*** Material for this exercise ***

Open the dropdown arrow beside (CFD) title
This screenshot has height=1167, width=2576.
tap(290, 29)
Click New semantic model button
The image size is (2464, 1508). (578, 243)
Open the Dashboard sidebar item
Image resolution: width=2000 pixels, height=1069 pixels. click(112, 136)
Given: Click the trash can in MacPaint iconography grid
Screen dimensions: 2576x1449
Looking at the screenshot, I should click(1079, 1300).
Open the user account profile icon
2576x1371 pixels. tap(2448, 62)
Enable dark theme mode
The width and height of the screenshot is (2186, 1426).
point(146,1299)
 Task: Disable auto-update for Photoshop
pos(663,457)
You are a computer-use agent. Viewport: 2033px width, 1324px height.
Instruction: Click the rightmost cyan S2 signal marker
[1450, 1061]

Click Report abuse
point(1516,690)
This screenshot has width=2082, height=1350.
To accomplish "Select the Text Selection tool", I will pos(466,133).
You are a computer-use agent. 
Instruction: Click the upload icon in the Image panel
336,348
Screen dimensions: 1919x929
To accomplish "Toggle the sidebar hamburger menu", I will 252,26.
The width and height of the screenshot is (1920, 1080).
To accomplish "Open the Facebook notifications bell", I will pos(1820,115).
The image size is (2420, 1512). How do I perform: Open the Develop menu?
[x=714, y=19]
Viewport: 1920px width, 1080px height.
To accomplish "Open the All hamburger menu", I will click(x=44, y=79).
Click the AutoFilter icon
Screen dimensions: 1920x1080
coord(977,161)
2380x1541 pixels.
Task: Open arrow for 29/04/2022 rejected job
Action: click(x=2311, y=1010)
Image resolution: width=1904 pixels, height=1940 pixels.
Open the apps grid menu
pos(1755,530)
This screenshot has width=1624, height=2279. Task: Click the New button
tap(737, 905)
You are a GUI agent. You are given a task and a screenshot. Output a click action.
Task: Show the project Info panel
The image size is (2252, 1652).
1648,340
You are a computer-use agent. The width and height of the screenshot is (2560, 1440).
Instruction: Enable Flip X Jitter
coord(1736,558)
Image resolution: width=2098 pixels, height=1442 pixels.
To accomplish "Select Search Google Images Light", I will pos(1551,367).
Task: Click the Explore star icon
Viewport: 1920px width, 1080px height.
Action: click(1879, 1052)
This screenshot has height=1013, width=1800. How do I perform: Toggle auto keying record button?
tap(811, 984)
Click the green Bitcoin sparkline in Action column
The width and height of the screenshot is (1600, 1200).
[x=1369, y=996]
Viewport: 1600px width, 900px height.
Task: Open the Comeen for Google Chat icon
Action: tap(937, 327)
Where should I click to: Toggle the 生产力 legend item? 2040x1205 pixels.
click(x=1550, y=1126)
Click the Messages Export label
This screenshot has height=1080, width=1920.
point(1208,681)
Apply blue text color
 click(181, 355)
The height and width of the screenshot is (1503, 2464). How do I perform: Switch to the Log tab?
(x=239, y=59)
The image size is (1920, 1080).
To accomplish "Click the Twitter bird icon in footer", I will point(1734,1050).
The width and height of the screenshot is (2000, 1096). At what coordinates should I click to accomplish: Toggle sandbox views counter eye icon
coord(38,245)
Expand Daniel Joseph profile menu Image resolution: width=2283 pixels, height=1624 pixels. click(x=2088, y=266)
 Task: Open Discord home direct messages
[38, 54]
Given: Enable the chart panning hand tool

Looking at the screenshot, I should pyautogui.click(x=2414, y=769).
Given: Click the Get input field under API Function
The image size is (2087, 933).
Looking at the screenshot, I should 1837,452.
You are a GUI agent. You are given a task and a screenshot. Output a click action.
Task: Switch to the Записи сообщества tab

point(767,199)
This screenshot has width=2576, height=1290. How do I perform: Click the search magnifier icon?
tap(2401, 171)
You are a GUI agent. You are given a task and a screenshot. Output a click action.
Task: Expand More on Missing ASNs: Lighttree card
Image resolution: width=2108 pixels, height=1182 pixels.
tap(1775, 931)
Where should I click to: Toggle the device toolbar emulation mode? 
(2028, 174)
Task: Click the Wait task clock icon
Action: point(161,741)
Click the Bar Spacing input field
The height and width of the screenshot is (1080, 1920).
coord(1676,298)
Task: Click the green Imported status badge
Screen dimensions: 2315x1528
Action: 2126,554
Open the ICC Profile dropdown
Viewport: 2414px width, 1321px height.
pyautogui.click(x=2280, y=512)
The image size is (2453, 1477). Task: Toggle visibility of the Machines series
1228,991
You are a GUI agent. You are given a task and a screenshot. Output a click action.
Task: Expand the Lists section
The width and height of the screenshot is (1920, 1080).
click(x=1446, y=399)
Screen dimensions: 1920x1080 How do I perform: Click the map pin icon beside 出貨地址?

*** End of Material for this exercise ***

Return every entry exactly; no line may be missing.

* [Solution below]:
Open the dropdown arrow beside (CFD) title
This screenshot has height=1167, width=2576.
tap(290, 29)
Click New semantic model button
The image size is (2464, 1508). (578, 243)
Open the Dashboard sidebar item
Image resolution: width=2000 pixels, height=1069 pixels. click(112, 136)
Given: Click the trash can in MacPaint iconography grid
Screen dimensions: 2576x1449
Looking at the screenshot, I should click(1079, 1300).
Open the user account profile icon
2576x1371 pixels. tap(2448, 62)
Enable dark theme mode
The width and height of the screenshot is (2186, 1426).
point(146,1299)
 Task: Disable auto-update for Photoshop
pos(663,457)
You are a computer-use agent. Viewport: 2033px width, 1324px height.
Instruction: Click the rightmost cyan S2 signal marker
[1450, 1061]

Click Report abuse
point(1516,690)
This screenshot has width=2082, height=1350.
To accomplish "Select the Text Selection tool", I will pos(466,133).
You are a computer-use agent. 
Instruction: Click the upload icon in the Image panel
336,348
Screen dimensions: 1919x929
To accomplish "Toggle the sidebar hamburger menu", I will 252,26.
The width and height of the screenshot is (1920, 1080).
To accomplish "Open the Facebook notifications bell", I will pos(1820,115).
The image size is (2420, 1512). How do I perform: Open the Develop menu?
[x=714, y=19]
Viewport: 1920px width, 1080px height.
To accomplish "Open the All hamburger menu", I will click(x=44, y=79).
Click the AutoFilter icon
Screen dimensions: 1920x1080
coord(977,161)
2380x1541 pixels.
Task: Open arrow for 29/04/2022 rejected job
Action: click(x=2311, y=1010)
Image resolution: width=1904 pixels, height=1940 pixels.
Open the apps grid menu
pos(1755,530)
This screenshot has width=1624, height=2279. Task: Click the New button
tap(737, 905)
You are a GUI agent. You are given a task and a screenshot. Output a click action.
Task: Show the project Info panel
The image size is (2252, 1652).
1648,340
You are a computer-use agent. The width and height of the screenshot is (2560, 1440).
Instruction: Enable Flip X Jitter
coord(1736,558)
Image resolution: width=2098 pixels, height=1442 pixels.
To accomplish "Select Search Google Images Light", I will pos(1551,367).
Task: Click the Explore star icon
Viewport: 1920px width, 1080px height.
Action: click(1879, 1052)
This screenshot has height=1013, width=1800. How do I perform: Toggle auto keying record button?
tap(811, 984)
Click the green Bitcoin sparkline in Action column
The width and height of the screenshot is (1600, 1200).
[x=1369, y=996]
Viewport: 1600px width, 900px height.
Task: Open the Comeen for Google Chat icon
Action: tap(937, 327)
Where should I click to: Toggle the 生产力 legend item? 2040x1205 pixels.
click(x=1550, y=1126)
Click the Messages Export label
This screenshot has height=1080, width=1920.
point(1208,681)
Apply blue text color
 click(181, 355)
The height and width of the screenshot is (1503, 2464). How do I perform: Switch to the Log tab?
(x=239, y=59)
The image size is (1920, 1080).
To accomplish "Click the Twitter bird icon in footer", I will point(1734,1050).
The width and height of the screenshot is (2000, 1096). At what coordinates should I click to accomplish: Toggle sandbox views counter eye icon
coord(38,245)
Expand Daniel Joseph profile menu Image resolution: width=2283 pixels, height=1624 pixels. click(x=2088, y=266)
 Task: Open Discord home direct messages
[38, 54]
Given: Enable the chart panning hand tool

Looking at the screenshot, I should pyautogui.click(x=2414, y=769).
Given: Click the Get input field under API Function
The image size is (2087, 933).
Looking at the screenshot, I should 1837,452.
You are a GUI agent. You are given a task and a screenshot. Output a click action.
Task: Switch to the Записи сообщества tab

point(767,199)
This screenshot has width=2576, height=1290. How do I perform: Click the search magnifier icon?
tap(2401, 171)
You are a GUI agent. You are given a task and a screenshot. Output a click action.
Task: Expand More on Missing ASNs: Lighttree card
Image resolution: width=2108 pixels, height=1182 pixels.
tap(1775, 931)
Where should I click to: Toggle the device toolbar emulation mode? 
(2028, 174)
Task: Click the Wait task clock icon
Action: point(161,741)
Click the Bar Spacing input field
The height and width of the screenshot is (1080, 1920).
coord(1676,298)
Task: Click the green Imported status badge
Screen dimensions: 2315x1528
Action: 2126,554
Open the ICC Profile dropdown
Viewport: 2414px width, 1321px height.
pyautogui.click(x=2280, y=512)
The image size is (2453, 1477). Task: Toggle visibility of the Machines series
1228,991
You are a GUI agent. You are given a task and a screenshot. Output a click action.
Task: Expand the Lists section
The width and height of the screenshot is (1920, 1080).
click(x=1446, y=399)
Screen dimensions: 1920x1080 How do I perform: Click the map pin icon beside 出貨地址?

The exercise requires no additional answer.